2. The plasma-MIG hybrid welding apparatus for narrow gap welding of claim 1, wherein: the widths of the parts 80mm above the bottom end of the plasma welding module, the consumable electrode welding module, the left air supply pipe and the right air supply pipe are all smaller than 15mm.

3. The plasma-MIG hybrid welding apparatus for narrow gap welding of claim 1, wherein: a cooling water inlet and a cooling water outlet are arranged on the plasma water inlet unit (3), and the cooling water outlet is arranged at one side of the lower part of the cooling water inlet; the cooling water for cooling the plasma side nozzle (1) flows in from the cooling water inlet, flows through the plasma cooling water tank (2) and flows out from the cooling water outlet to form a nozzle cooling water loop;

a cooling water pore canal is arranged in the plasma tungsten electrode clamp sleeve (7), a tungsten electrode cooling water inlet and a tungsten electrode cooling water outlet are arranged on one side of the plasma tungsten electrode clamp sleeve (7), and cooling water for cooling the plasma tungsten electrode clamp (6) flows through the cooling water pore canal from the tungsten electrode cooling water inlet and flows out from the tungsten electrode cooling water outlet to form a tungsten electrode cooling water loop;

a plasma pilot arc power interface is arranged on the side face of the plasma cooling water tank (2), and a plasma main arc power interface is arranged at the top of the plasma tungsten electrode clamp sleeve (7); a plasma gas inlet is provided at the side of the plasma insulator (5).
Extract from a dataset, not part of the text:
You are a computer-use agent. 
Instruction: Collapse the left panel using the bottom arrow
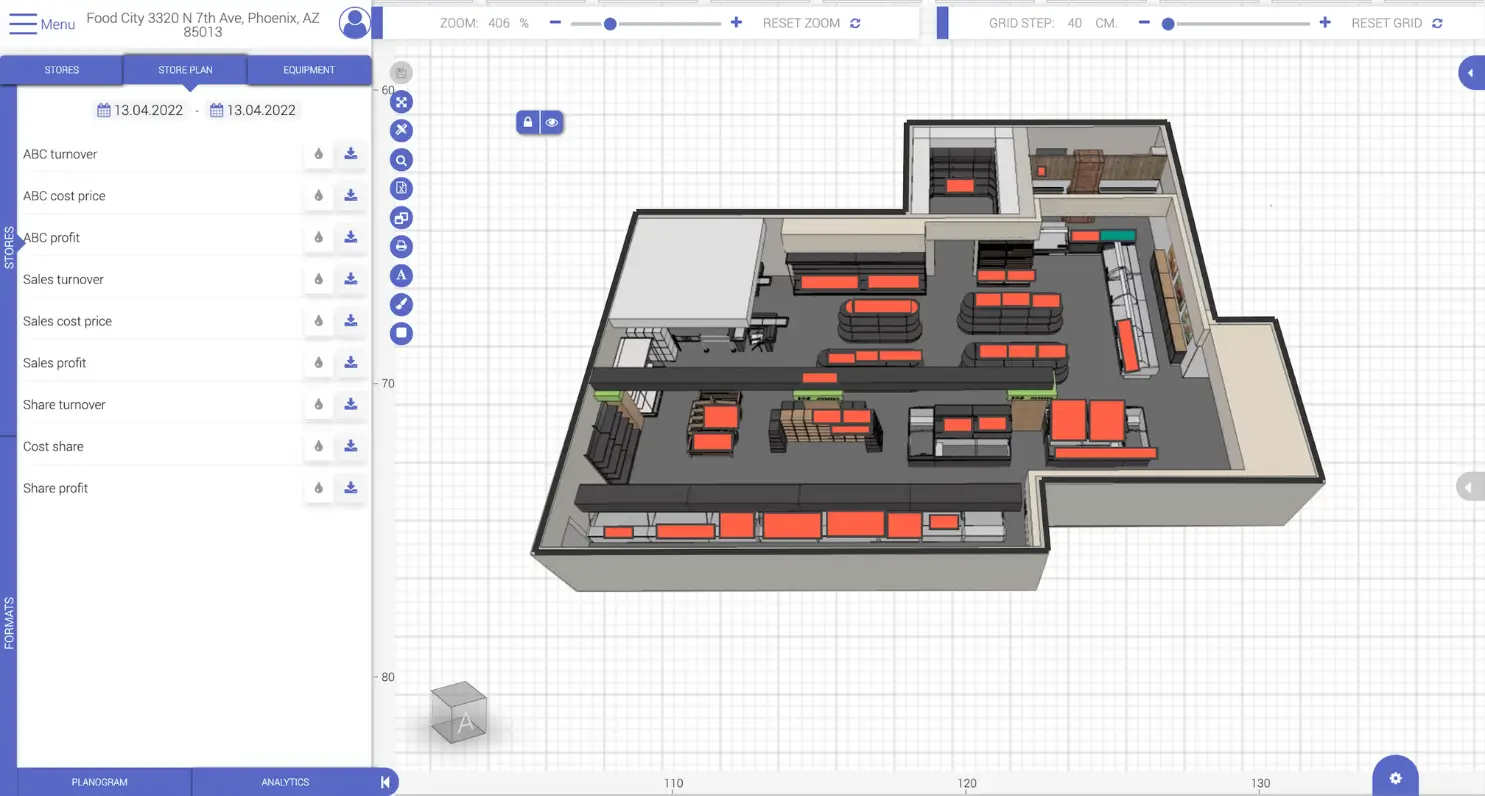coord(385,782)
4. The plasma-MIG hybrid welding apparatus for narrow gap welding of claim 1, wherein: the plasma-MIG composite welding device is used for narrow-gap welding of medium-thickness plates, the thickness range of the medium-thickness plates is 10-80mm, and the gap range of the narrow gaps is 16-20mm.

5. The plasma-MIG hybrid welding apparatus for narrow gap welding of claim 1, wherein: the plasma-MIG composite welding device further comprises a fixing frame, and the plasma welding module, the consumable electrode welding module, the left air supply pipe and the right air supply pipe are all connected with the fixing frame.